Durante o governo Collor, alguns paranaenses eram próximos ao presidente e indicavam seus apadrinhados para cargos do governo federal. Essa turma era maldosamente chamada de “República do Paraná”. Vira e mexe os membros da tal “República” eram citados em suspeitas de corrupção. Sobre um deles, diretor de um banco público, eu mesma, como repórter, ouvi várias denúncias: donos de construtoras contavam que ele exigia “presentes” para liberar financiamentos. Um desses presentes teria sido a reforma de seu apartamento em Curitiba. Os móveis e eletrodomésticos desejados eram listados e encaminhados para um representante das construtoras, que se encarregava de providenciar as compras. Como jornalista não tem os instrumentos da Polícia Federal e do Ministério Público – não faz interrogatórios nem condução coercitiva, não grampeia telefone nem faz acordo de delação premiada com as fontes –, dependíamos de denúncias. Lembram-se que o Collor se deu mal porque o próprio irmão o delatou? Empresários não denunciam ninguém para a imprensa. Contam histórias, mas não fornecem provas. Eles denunciam para a Justiça quando assim lhes convém, como temos visto nos últimos três anos.

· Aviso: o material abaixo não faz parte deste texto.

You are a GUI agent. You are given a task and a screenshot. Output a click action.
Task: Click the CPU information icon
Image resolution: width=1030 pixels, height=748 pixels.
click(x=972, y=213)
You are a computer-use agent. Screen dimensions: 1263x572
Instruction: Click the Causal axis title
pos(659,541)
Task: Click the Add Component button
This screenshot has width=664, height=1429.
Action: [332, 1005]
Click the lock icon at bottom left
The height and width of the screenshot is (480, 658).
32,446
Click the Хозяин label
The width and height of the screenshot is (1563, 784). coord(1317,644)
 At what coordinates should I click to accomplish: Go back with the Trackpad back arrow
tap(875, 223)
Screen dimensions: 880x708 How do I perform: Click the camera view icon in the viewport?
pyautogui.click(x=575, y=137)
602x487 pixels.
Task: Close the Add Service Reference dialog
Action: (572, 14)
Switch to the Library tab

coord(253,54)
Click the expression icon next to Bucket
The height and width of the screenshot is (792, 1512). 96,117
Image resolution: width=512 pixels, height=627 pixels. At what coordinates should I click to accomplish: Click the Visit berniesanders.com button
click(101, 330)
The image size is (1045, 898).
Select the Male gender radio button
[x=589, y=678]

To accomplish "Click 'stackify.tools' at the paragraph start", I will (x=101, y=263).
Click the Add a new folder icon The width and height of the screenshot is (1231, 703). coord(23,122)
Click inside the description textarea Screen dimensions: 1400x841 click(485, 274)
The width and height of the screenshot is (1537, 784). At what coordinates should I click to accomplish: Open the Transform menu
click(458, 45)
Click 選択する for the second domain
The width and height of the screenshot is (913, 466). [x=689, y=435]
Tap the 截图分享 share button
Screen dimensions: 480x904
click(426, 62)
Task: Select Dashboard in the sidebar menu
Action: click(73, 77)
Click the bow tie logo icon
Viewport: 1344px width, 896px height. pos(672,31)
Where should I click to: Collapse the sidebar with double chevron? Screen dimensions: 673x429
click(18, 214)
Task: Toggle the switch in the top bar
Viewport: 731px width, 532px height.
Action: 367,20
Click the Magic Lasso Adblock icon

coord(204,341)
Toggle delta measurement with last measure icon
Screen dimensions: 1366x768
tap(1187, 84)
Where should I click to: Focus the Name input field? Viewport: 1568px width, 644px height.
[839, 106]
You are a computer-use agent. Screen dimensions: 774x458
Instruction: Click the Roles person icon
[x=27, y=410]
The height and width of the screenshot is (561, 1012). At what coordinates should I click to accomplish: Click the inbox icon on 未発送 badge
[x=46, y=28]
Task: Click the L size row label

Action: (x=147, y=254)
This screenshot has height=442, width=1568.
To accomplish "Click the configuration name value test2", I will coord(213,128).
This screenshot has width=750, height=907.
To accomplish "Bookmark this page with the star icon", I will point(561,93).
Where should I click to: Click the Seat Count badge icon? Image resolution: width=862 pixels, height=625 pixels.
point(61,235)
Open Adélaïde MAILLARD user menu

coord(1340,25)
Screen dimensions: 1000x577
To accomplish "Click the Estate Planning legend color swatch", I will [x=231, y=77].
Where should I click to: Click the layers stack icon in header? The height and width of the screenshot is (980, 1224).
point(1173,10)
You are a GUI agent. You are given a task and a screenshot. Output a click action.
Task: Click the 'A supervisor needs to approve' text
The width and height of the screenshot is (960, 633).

Quando Emilio Odebrecht disse não entender a surpresa da imprensa com os recentes casos de corrupção, já que, segundo ele, o “esquema” existe há 30 anos, estava sendo sarcástico como só os prepotentes ousam ser. A imprensa vem acompanhando a corrupção no Brasil há bem mais de 30 anos e, na medida do possível, registrando-a. Mas não é ela que reúne provas, julga, cassa mandatos e prende. É o Legislativo e o Judiciário. Casos como aquele do deputado federal paranaense foram negligenciados por quem deveria tomar providências. São muitos casos assim.

O motivo de eu me lembrar do deputado chorão de 1992 ou 1993 (não recordo exatamente o ano da denúncia) é que o mal que o acometia continua forte entre nós. Não me refiro à corrupção, mas à incapacidade de admitir erros. No Brasil, quando alguém é pego com a boca na botija, nega. Nega porque sabe que pode se safar e por isso vale a pena mentir. Nega para confundir, para bagunçar, para distrair. Aquele deputado paranaense que chorava (na minha opinião, lágrimas de crocodilo) e afirmava que estava sendo vítima de uma armação deu-se bem. Sua “verdade” prevaleceu e ele até foi reeleito. Houve dezenas como ele.

Essa incapacidade de agir com hombridade e assumir erros é uma ferramenta de sobrevivência eficaz e que, sendo assim, incorporamos ao jeito brasileiro de ser. É parte da “involução” da espécie. O malfeitor brasileiro paga para ver, mesmo diante da possibilidade de uma longa e dolorosa agonia para si e para o país, porque se inspira nos casos em que a malandragem valeu a pena. Só depois de muitos serem desmascarados o comportamento-padrão perderá força.